The study addresses the critical question of why hyperfine predictions for distant nuclei near the NV center are inaccurate under standard periodic DFT and how to correct them. The analysis identifies the long-range dipole–dipole term under periodic boundary conditions as the main source of error. By switching to real-space integration of the true spin density and augmenting with a support lattice of nuclear sites, the method emulates an isolated defect environment, removing interactions with periodic replicas. The resulting hyperfine tensors match experimental measurements with low percent-level errors across a broad distance range, making them suitable for high-precision simulations of NV-based quantum registers and for nuclear spin positioning from hyperfine fingerprints. Remaining discrepancies are largely linked to challenges in accurately evaluating the Fermi contact contribution, especially for nuclei near or outside supercell boundaries, and to the choice of exchange-correlation functional. Fine-tuning hybrid functional parameters can marginally improve accuracy but may introduce bias, suggesting that further advances will depend on improved core polarization treatments and possibly larger supercells or beyond-DFT approaches.

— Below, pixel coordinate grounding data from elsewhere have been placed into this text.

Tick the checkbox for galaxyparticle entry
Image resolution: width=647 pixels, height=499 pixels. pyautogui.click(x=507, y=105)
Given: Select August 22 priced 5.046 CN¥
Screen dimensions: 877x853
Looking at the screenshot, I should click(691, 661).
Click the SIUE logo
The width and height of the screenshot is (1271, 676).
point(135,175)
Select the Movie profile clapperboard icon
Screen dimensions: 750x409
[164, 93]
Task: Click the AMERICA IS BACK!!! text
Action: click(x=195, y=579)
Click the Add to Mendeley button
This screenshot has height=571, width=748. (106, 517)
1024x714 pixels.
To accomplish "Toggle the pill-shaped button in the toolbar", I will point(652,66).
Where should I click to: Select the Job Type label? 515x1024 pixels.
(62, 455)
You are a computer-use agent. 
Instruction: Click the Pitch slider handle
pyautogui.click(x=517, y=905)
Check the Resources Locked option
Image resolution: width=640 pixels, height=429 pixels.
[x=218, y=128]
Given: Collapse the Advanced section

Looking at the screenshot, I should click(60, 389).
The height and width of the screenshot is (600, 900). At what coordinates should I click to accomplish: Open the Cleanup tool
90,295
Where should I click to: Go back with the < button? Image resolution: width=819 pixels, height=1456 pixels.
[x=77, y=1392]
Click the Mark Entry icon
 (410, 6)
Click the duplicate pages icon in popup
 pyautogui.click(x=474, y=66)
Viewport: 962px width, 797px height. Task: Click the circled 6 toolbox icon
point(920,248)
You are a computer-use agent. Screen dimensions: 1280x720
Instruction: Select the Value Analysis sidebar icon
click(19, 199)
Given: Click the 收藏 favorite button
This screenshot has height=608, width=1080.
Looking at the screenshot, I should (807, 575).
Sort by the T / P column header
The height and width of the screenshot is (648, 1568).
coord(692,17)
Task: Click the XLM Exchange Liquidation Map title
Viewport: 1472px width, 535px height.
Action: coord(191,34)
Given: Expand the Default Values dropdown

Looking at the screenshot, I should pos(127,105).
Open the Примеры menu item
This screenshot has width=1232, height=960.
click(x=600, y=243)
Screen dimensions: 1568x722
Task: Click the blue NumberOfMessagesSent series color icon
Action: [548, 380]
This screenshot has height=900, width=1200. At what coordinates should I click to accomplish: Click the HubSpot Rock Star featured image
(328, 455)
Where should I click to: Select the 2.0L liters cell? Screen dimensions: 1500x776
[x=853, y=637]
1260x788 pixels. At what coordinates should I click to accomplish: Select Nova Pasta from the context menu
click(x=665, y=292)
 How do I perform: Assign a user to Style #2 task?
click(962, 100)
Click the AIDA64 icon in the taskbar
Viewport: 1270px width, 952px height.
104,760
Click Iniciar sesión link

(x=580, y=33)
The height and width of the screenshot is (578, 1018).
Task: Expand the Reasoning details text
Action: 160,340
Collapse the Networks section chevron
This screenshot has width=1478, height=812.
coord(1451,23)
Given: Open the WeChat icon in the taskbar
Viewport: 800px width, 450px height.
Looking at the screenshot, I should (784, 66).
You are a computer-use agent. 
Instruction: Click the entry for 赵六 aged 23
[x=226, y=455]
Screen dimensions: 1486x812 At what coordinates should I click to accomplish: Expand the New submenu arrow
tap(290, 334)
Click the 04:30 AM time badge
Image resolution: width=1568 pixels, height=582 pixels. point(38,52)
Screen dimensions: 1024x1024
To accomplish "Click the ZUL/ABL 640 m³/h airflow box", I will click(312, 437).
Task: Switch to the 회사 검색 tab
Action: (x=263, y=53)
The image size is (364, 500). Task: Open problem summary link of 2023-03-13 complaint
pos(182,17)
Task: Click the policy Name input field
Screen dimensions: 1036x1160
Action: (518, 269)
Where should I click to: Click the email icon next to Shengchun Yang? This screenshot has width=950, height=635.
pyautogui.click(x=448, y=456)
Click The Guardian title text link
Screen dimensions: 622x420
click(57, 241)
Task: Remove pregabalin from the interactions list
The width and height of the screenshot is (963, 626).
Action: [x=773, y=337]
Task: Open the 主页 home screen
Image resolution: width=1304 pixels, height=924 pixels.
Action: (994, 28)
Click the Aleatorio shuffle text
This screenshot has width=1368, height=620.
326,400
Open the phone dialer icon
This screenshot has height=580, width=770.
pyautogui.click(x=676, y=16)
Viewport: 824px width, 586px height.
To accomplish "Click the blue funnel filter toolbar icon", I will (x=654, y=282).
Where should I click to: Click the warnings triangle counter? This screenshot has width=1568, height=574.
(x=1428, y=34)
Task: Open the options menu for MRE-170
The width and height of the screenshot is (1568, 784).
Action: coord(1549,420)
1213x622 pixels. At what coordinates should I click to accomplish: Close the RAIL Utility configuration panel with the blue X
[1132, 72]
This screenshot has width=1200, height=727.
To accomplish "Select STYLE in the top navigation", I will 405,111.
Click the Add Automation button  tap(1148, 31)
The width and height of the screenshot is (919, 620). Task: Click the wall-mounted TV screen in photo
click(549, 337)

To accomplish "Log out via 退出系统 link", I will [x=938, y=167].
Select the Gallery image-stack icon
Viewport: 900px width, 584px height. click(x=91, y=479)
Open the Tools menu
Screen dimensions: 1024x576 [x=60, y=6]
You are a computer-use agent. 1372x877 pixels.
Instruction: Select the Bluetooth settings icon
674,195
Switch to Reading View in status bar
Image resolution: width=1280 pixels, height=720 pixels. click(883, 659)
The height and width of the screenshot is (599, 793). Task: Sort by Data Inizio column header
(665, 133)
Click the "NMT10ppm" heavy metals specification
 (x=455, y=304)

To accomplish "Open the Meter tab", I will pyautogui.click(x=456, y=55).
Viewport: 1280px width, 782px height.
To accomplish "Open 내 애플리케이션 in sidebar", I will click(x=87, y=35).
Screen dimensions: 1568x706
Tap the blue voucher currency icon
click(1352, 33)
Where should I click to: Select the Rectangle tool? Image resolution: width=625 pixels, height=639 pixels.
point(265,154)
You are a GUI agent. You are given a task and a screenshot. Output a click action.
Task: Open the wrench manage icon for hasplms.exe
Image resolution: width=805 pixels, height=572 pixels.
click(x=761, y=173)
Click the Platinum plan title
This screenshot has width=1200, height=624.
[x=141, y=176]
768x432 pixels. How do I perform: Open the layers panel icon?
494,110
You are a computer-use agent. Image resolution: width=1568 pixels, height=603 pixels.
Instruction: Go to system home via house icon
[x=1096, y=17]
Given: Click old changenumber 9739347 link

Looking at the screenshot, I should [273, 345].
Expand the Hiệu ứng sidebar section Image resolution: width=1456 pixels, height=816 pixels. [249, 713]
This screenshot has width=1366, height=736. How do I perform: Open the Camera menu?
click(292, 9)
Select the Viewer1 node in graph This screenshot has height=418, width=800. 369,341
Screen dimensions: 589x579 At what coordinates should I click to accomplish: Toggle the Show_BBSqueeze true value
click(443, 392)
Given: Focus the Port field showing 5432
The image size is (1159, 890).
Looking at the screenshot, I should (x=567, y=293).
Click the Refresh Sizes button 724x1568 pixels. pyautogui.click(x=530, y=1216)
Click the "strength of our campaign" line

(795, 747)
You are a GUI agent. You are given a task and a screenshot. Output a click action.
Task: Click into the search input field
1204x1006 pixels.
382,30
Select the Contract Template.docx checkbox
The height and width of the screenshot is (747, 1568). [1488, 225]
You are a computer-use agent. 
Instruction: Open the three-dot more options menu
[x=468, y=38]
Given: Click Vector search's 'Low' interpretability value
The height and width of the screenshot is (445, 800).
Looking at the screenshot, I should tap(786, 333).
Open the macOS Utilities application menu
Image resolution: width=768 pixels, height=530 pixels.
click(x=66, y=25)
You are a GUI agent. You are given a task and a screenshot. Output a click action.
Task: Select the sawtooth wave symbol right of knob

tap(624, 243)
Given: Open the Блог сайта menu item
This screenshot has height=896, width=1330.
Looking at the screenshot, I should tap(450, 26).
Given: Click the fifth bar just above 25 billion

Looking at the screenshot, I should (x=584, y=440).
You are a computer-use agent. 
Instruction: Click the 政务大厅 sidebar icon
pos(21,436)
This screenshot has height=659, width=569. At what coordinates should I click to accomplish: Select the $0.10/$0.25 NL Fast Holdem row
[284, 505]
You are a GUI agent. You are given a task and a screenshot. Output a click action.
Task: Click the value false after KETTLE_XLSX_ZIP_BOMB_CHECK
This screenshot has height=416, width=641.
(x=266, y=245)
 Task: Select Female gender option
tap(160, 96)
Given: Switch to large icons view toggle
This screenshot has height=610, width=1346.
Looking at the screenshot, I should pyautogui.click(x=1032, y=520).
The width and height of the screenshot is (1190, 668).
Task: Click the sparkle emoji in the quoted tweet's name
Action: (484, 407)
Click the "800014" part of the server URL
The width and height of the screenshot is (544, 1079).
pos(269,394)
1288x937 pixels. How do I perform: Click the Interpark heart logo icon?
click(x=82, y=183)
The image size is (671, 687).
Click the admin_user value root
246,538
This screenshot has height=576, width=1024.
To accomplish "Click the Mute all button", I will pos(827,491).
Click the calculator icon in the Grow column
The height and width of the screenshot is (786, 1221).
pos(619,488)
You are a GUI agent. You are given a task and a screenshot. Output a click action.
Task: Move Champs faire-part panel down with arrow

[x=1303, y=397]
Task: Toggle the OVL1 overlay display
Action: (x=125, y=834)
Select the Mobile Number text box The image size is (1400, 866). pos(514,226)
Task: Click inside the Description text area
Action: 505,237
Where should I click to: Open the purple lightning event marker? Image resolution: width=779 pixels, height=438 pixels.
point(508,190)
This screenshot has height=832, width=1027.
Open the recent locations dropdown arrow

An improved real-space integration approach was developed to compute hyperfine tensors for the NV center in diamond, eliminating dominant finite-size artifacts inherent to periodic supercell calculations. The method delivers a roughly 100-fold reduction in mean absolute relative error compared to standard implementations and achieves mean percentage errors near 1–2% across distances up to 30 Å when using HSE06. Publicly released datasets and code enable accurate modeling of NV–nuclear spin systems and nuclear spin positioning from hyperfine data. Future work should target enhanced accuracy of core/Fermi contact terms, explore larger supercells and refined hybrid functional parameters, and leverage additional high-precision experimental data to further validate and improve theoretical predictions.

- Residual errors correlate with the Fermi contact term; accurate evaluation of core polarization and on-site contributions is challenging. - For nuclei outside the supercell, Fermi contact and one-center terms are neglected by construction, which may introduce errors for some sites. - The mapping of experimental hyperfine values to theoretical lattice sites (for data sets I and II) can lead to overfitting within experimental error margins and uncertainty in exact nuclear positions (limited to symmetry-equivalent sites). - Accuracy depends on the chosen exchange-correlation functional; PBE underperforms relative to HSE06, and functional tuning can trade off bias versus variance. - Despite the support lattice and real-space integration, a finite 30 Å cutoff is used; extremely long-range contributions beyond this are neglected, though expected to be small. - A consistent sign convention discrepancy with some experimental reports required ignoring sign for comparison.